Using only the entries below, output the lines starting at the one containing "Where should I" and ending at the one containing "Viewport: 941px width, 510px height.", exactly and inclusive of both, omitting the pictures.

Given data below:

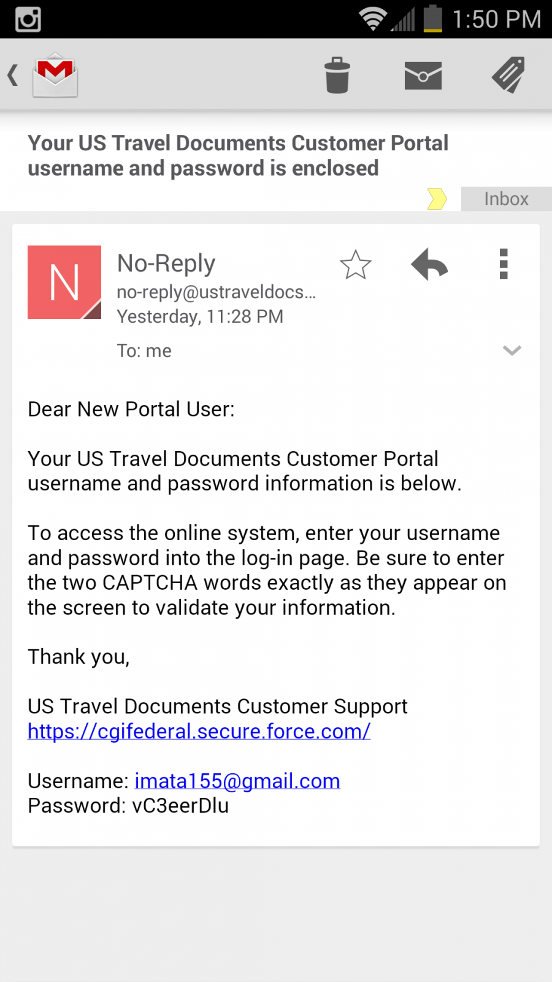This screenshot has width=552, height=982.
Task: Tap the battery indicator icon
Action: coord(433,18)
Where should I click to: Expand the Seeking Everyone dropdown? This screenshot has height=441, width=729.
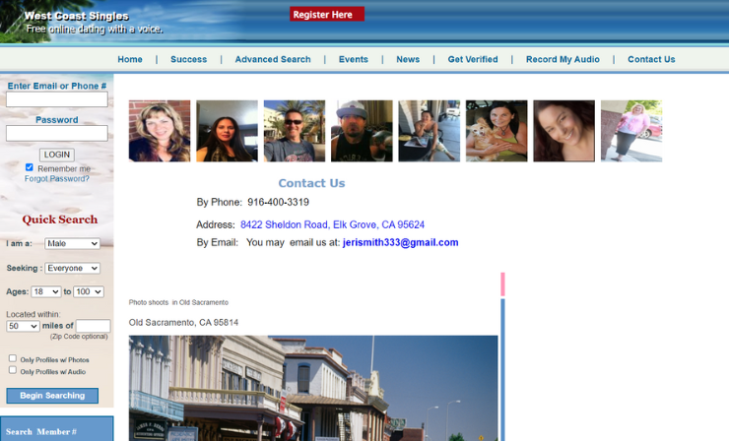click(73, 268)
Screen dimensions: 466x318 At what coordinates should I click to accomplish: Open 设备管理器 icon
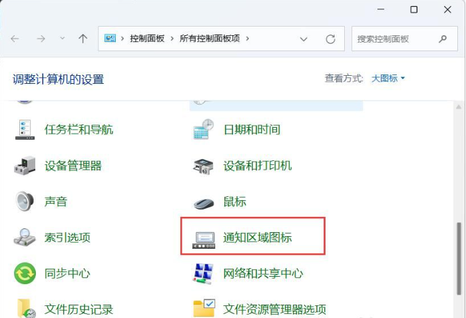(25, 165)
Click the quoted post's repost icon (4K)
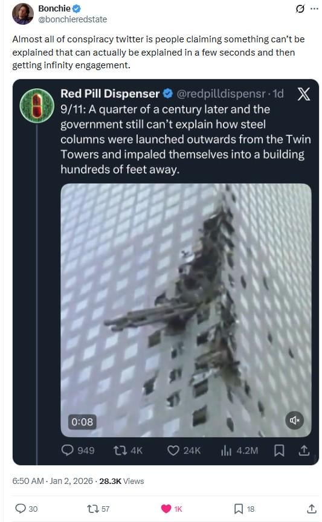Screen dimensions: 322x522 (119, 451)
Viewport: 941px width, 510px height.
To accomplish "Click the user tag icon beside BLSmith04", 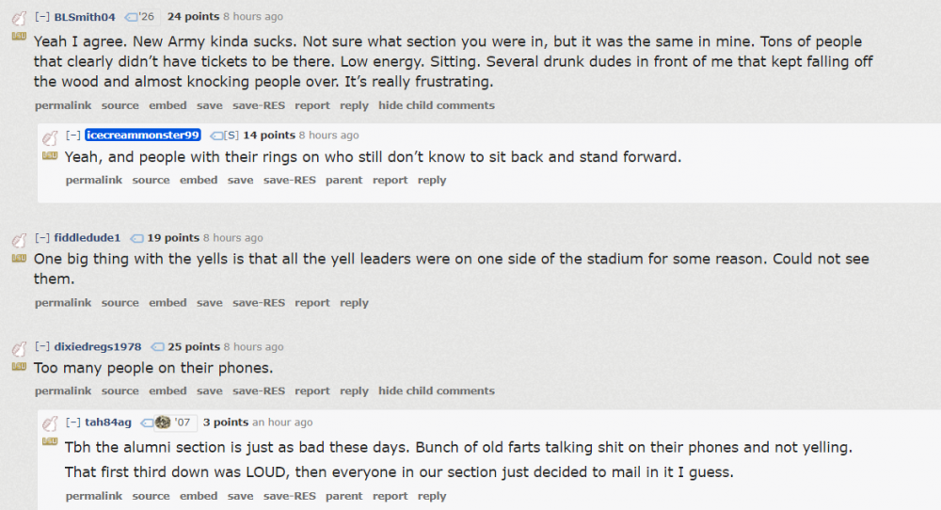I will tap(131, 17).
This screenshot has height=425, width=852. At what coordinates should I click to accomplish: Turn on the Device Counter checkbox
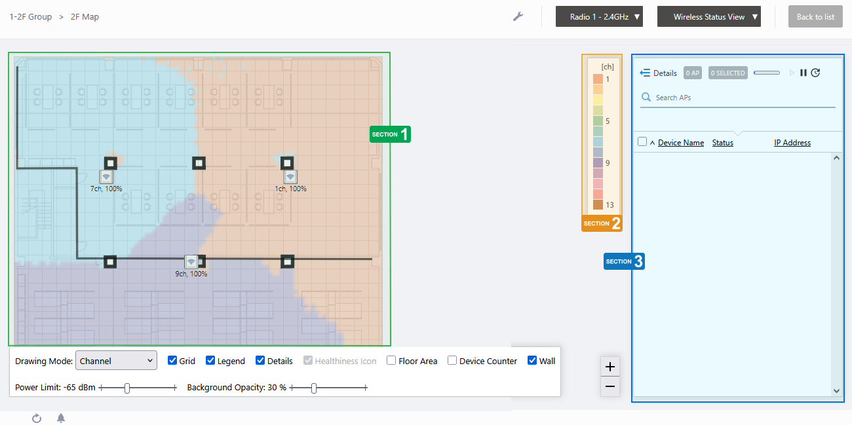[452, 361]
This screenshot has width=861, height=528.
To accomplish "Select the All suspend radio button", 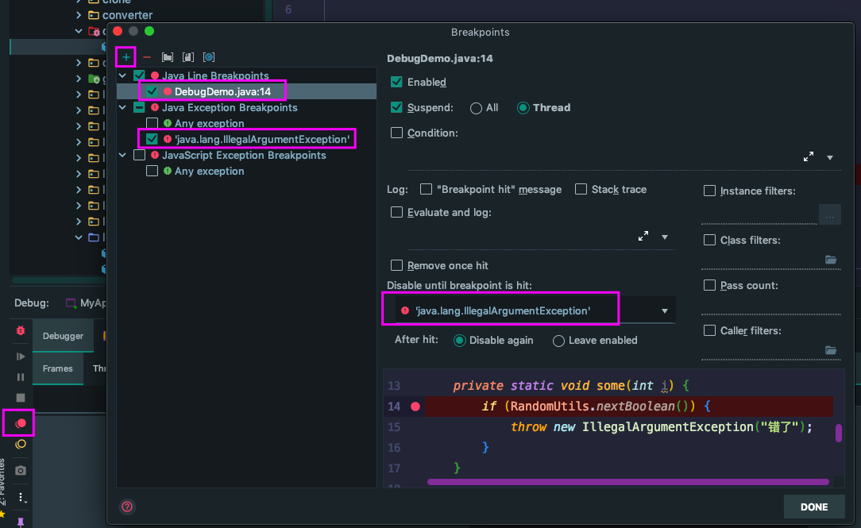I will [477, 108].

End of Given data.

Solution for this exercise →
Where should I click to: Expand the Seeking Everyone dropdown? This screenshot has height=441, width=729.
click(73, 268)
Screen dimensions: 466x318 At what coordinates should I click to accomplish: Open 设备管理器 icon
(25, 165)
Click the quoted post's repost icon (4K)
Screen dimensions: 322x522 (119, 451)
Viewport: 941px width, 510px height.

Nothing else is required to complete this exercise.